[YOUR GOAL]:
Only reproduce the lines from the line containing "Instruction: Click the invoice" onward, exactly, through the final line of the data below.

START DATA SUPPLIED

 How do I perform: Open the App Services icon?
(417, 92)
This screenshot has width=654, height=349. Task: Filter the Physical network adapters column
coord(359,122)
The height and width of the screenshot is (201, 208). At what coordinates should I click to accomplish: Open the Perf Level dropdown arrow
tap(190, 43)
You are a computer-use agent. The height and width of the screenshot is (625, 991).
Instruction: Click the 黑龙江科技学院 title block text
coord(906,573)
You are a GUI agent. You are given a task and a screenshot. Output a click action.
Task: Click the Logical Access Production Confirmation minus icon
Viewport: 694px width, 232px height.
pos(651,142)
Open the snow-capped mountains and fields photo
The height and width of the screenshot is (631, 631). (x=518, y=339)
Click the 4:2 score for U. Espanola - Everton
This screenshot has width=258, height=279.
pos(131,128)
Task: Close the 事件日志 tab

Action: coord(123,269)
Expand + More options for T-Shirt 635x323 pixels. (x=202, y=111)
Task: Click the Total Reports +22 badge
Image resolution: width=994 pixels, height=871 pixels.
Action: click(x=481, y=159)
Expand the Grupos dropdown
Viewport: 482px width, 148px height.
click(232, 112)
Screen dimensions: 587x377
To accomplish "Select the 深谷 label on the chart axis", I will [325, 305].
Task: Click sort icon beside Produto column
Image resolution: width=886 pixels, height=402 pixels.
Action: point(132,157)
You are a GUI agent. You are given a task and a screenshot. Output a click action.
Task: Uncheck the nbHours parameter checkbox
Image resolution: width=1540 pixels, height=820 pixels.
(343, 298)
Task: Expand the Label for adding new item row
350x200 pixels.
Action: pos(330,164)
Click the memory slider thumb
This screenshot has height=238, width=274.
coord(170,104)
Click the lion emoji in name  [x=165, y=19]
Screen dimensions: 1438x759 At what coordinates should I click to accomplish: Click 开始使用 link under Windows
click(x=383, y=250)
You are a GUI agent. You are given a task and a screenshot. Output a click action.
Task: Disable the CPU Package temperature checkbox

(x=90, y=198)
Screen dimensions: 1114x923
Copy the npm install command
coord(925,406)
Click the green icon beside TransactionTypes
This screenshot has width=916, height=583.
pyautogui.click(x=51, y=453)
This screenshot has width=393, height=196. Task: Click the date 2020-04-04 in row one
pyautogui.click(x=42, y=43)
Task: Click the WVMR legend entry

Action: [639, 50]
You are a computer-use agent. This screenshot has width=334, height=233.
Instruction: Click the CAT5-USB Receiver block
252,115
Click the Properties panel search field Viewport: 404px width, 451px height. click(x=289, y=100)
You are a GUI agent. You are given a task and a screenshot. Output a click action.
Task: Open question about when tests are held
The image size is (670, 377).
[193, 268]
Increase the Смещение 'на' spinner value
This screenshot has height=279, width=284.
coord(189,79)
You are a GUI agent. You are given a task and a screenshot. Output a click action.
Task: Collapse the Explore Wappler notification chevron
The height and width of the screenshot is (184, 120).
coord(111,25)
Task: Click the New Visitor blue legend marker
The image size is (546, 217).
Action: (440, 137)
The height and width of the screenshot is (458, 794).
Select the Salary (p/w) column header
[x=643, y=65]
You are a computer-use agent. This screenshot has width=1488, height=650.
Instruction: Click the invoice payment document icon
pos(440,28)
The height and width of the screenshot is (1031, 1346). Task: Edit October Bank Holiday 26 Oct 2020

END DATA SUPPLIED

[TASK RESPONSE]:
Instruction: Click the invoice payment document icon
pos(440,28)
The height and width of the screenshot is (1031, 1346). Task: Edit October Bank Holiday 26 Oct 2020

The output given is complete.